§ GIVEN REQUEST 1: Decide whether each statement agrees with the blog post on blogware. Answer yes or no and quote the words from the post that settle it. (a) The author wanted blogware with many features. (b) The author already had a web site. (c) The author expects the scripts to interest many readers.
§ GIVEN REQUEST 2: Reproduce the blog post on blogware from "Although I haven't" to "exact same look.".
§ GIVEN REQUEST 3: According to the blog post on blogware, technical blogs fill a gap between certain kinds of writing. List each of those kinds.

Table of
contents
8.1.2010
The year I started blogging (blogware)
Although I haven't figured out the value of public personal blogs so far, I did recently have to admit that for Unix hackers and programmers, technical blogs do seem to fill a certain gap between forum discussions and HOWTOs/white papers.
So, I decided to join the movement and make a blog about hacks I wouldn't otherwise document, if merely for a future personal reference :-)
So, to start was to find an appropriate blogware, but I instantly got confused by the choices.
It didn't take me long to figure out that I wasn't really after anything fancy or bloated with features, but I did have an existing web site and would have preferred something with the exact same look.
Also, I'm more comfortable creating the HTML content myself, as I can use the tools I'm already familiar with (e.g. for creating syntax highlighted code print-outs).
So I decided to write a few scripts myself to serve as the blogware, and make my first blog entry about them. :-)
I hardly think these scripts are of much interest to anyone, to be perfectly honest.

§ DATA SHOWN:

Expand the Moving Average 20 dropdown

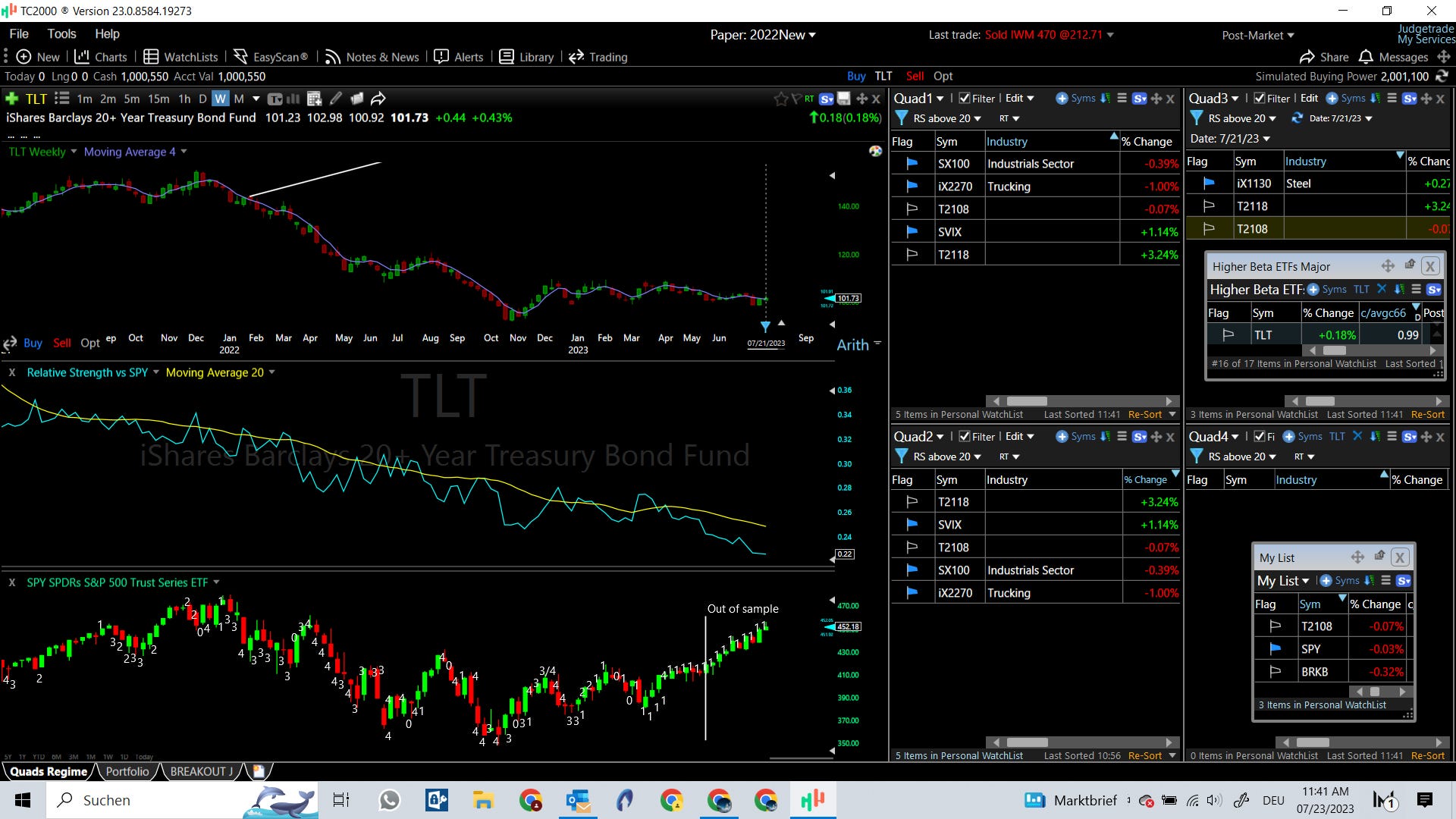pos(271,372)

§ FULL ANSWER 1:
(a) No: "I wasn't really after anything fancy or bloated with features"
(b) Yes: "I did have an existing web site"
(c) No: "I hardly think these scripts are of much interest to anyone"

§ FULL ANSWER 2:
Although I haven't figured out the value of public personal blogs so far, I did recently have to admit that for Unix hackers and programmers, technical blogs do seem to fill a certain gap between forum discussions and HOWTOs/white papers.
So, I decided to join the movement and make a blog about hacks I wouldn't otherwise document, if merely for a future personal reference :-)
So, to start was to find an appropriate blogware, but I instantly got confused by the choices.
It didn't take me long to figure out that I wasn't really after anything fancy or bloated with features, but I did have an existing web site and would have preferred something with the exact same look.

§ FULL ANSWER 3: forum discussions, HOWTOs, white papers